• 实战DELPHI:远程线程插入(DLL注入)


    http://www.jx19.com/xxzl/Delphi/2010/04/17/ShiZhanDELPHI_YuanChengXianChengChaRu_DLLZhuRu/

    远程注入DLL方法有很多种,也是很多木马病毒所使用的隐藏进程的方法,因为通过程序加载的DLL在进程管理器是没有显示的.这里介绍一种用 CreateRemoteThread 远程建立线程的方式注入DLL.

    首先,我们要提升自己的权限,因为远程注入必不可免的要访问到目标进程的内存空间,如果没有足够的系统权限,将无法作任何事.下面是这个函数是用来提升我们想要的权限用的.

    function EnableDebugPriv: Boolean;
    var
      hToken: THandle;
      tp: TTokenPrivileges;
      rl: Cardinal;
    begin
      Result := false;

      //打开进程令牌环
      OpenProcessToken(GetCurrentProcess(), TOKEN_ADJUST_PRIVILEGES or TOKEN_QUERY,
        hToken);

      //获得进程本地唯一ID
      if LookupPrivilegeValue(nil'SeDebugPrivilege', tp.Privileges[0].Luid) then
      begin
        tp.PrivilegeCount           := 1;
        tp.Privileges[0].Attributes := SE_PRIVILEGE_ENABLED;
        //调整权限
        Result := AdjustTokenPrivileges(hToken, false, tp, SizeOf(tp), nil, rl);
      end;
    end;

    关于 OpenProcessToken() 和 AdjustTokenPrivileges() 两个 API 的简单介绍:

    OpenProcessToken():获得进程访问令牌的句柄.
      function OpenProcessToken(
        ProcessHandle: THandle; //要修改访问权限的进程句柄
        DesiredAccess: DWORD; //指定你要进行的操作类型
        var TokenHandle: THandle//返回的访问令牌指针
      ): BOOL; 

    AdjustTokenPrivileges() :调整进程的权限.
      function AdjustTokenPrivileges(
        TokenHandle: THandle;  // 访问令牌的句柄
        DisableAllPrivileges: BOOL; // 决定是进行权限修改还是除能(Disable)所有权限
        const NewState: TTokenPrivileges;  
        { 指明要修改的权限,是一个指向TOKEN_PRIVILEGES结构的指针,该结构包含一个数组,
          数据组的每个项指明了权限的类型和要进行的操作; }
        BufferLength: DWORD;  
        //结构PreviousState的长度,如果PreviousState为空,该参数应为 0
        var PreviousState: TTokenPrivileges; 
        // 指向TOKEN_PRIVILEGES结构的指针,存放修改前的访问权限的信息
        var ReturnLength: DWORD //实际PreviousState结构返回的大小
      ) : BOOL;

    远程注入DLL其实是通过 CreateRemoteThread 建立一个远程线程调用 LoadLibrary 函数来加载我们指定的DLL,可是如何能让远程线程知道我要加载DLL呢,要知道在Win32系统下,每个进程都拥有自己的4G虚拟地址空间,各个进程之间都是相互独立的。

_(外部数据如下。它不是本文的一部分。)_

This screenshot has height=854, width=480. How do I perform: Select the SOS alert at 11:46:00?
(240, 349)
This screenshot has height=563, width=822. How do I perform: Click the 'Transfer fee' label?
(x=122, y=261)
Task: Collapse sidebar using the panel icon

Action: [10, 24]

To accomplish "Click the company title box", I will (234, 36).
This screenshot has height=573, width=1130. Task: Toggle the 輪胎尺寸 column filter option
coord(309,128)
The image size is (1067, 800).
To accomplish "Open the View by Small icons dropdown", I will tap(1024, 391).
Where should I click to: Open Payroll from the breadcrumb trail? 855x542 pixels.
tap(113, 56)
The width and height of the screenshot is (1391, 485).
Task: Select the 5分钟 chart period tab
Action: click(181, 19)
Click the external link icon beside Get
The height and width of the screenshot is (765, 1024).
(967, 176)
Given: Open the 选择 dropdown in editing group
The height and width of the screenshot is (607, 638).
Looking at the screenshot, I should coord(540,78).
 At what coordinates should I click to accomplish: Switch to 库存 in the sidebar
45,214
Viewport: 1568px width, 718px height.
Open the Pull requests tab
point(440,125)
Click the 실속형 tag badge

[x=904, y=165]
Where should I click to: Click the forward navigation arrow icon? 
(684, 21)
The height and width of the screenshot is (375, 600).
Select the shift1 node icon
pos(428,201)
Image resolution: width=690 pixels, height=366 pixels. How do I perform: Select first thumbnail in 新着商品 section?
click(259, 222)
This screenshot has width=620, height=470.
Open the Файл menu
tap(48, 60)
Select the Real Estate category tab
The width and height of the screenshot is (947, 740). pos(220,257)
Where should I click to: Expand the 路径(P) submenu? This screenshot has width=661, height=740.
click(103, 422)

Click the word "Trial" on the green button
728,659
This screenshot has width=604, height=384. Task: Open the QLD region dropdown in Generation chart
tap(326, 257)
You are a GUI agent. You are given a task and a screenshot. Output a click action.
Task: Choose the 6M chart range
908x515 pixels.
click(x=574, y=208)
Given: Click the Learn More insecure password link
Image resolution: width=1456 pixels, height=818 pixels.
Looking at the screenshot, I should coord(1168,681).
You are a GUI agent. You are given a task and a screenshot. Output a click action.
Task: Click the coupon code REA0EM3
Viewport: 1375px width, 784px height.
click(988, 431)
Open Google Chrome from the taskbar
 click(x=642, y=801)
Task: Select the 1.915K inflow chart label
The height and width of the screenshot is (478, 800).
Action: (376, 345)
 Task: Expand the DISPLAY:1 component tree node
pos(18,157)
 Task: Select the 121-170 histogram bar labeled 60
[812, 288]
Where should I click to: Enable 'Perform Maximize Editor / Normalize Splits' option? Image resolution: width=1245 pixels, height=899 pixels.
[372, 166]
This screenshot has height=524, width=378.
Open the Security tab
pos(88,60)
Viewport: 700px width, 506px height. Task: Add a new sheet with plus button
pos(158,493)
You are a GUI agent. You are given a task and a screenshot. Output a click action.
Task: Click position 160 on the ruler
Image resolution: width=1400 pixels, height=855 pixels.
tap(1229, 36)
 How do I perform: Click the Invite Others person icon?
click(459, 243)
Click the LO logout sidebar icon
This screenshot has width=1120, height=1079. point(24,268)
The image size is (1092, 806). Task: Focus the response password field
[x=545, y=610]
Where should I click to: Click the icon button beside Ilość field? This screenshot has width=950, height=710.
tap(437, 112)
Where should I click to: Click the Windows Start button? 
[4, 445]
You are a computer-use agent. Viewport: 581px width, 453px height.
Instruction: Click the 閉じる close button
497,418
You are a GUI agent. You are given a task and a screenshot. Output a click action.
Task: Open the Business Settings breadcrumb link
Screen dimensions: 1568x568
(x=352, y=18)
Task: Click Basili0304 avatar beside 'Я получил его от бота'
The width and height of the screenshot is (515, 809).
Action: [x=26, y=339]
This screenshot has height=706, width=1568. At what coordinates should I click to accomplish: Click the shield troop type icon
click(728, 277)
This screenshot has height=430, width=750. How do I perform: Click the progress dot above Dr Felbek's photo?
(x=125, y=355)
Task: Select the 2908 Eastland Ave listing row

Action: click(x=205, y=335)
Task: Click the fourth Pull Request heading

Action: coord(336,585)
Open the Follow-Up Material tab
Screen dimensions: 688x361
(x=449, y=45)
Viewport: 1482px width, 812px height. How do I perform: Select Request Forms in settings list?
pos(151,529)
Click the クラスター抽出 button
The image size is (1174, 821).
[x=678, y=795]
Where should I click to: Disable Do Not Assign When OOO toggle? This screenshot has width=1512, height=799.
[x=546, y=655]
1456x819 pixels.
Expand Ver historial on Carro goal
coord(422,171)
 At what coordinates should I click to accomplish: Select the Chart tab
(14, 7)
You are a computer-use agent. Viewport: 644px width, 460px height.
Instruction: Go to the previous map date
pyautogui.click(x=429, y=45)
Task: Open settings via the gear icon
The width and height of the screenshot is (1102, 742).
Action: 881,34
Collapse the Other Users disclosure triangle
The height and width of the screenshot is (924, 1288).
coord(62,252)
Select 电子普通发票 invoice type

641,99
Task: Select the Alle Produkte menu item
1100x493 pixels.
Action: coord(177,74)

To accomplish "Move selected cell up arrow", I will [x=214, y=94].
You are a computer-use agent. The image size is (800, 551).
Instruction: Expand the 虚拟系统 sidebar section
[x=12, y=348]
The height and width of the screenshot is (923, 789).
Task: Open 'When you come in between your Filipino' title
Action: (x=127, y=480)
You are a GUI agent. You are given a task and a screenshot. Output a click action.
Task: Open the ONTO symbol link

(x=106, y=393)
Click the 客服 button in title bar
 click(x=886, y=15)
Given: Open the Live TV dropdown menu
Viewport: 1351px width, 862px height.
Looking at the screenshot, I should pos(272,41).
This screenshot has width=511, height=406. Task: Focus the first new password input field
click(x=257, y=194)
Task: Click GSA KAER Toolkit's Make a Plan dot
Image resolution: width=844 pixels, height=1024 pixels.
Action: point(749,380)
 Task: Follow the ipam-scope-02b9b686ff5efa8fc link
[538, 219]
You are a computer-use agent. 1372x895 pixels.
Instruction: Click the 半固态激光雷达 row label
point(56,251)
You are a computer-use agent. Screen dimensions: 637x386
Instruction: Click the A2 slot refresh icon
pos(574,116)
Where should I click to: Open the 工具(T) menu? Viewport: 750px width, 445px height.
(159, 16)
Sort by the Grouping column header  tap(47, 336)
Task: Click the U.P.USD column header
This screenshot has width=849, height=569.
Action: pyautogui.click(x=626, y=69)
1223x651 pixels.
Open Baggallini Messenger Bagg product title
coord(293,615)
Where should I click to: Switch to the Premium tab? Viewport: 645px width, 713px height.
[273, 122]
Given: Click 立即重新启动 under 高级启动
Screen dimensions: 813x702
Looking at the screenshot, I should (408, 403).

所我们需要在远程进程的内存空间里申请一块内存空间,写入我们的需要注入的 DLL 的路径. 需要用到的 API 函数有:

    OpenProcess():打开目标进程,得到目标进程的操作权限,详细参看MSDN
      function OpenProcess(
        dwDesiredAccess: DWORD;  // 希望获得的访问权限
        bInheritHandle: BOOL;  // 指明是否希望所获得的句柄可以继承
        dwProcessId: DWORD // 要访问的进程ID
      ): THandle; 

    VirtualAllocEx():用于在目标进程内存空间中申请内存空间以写入DLL的文件名
      function VirtualAllocEx(
        hProcess: THandle;  // 申请内存所在的进程句柄
        lpAddress: Pointer;  // 保留页面的内存地址;一般用nil自动分配
        dwSize,  // 欲分配的内存大小,字节单位;注意实际分 配的内存大小是页内存大小的整数倍
        flAllocationType: DWORD; 
        flProtect: DWORD
      ): Pointer; 

    WriteProcessMemory():往申请到的空间中写入DLL的文件名
      function WriteProcessMemory(
        hProcess: THandle;  //要写入内存数据的目标进程句柄
        const lpBaseAddress: Pointer; //要写入的目标进程的内存指针, 需以 VirtualAllocEx() 来申请
        lpBuffer: Pointer; //要写入的数据
        nSize: DWORD; //写入数据的大小
        var lpNumberOfBytesWritten: DWORD //实际写入的大小
      ): BOOL; 

    然后就可以调用 CreateRemoteThread 建立远程线程调用 LoadLibrary 函数来加载我们指定的DLL.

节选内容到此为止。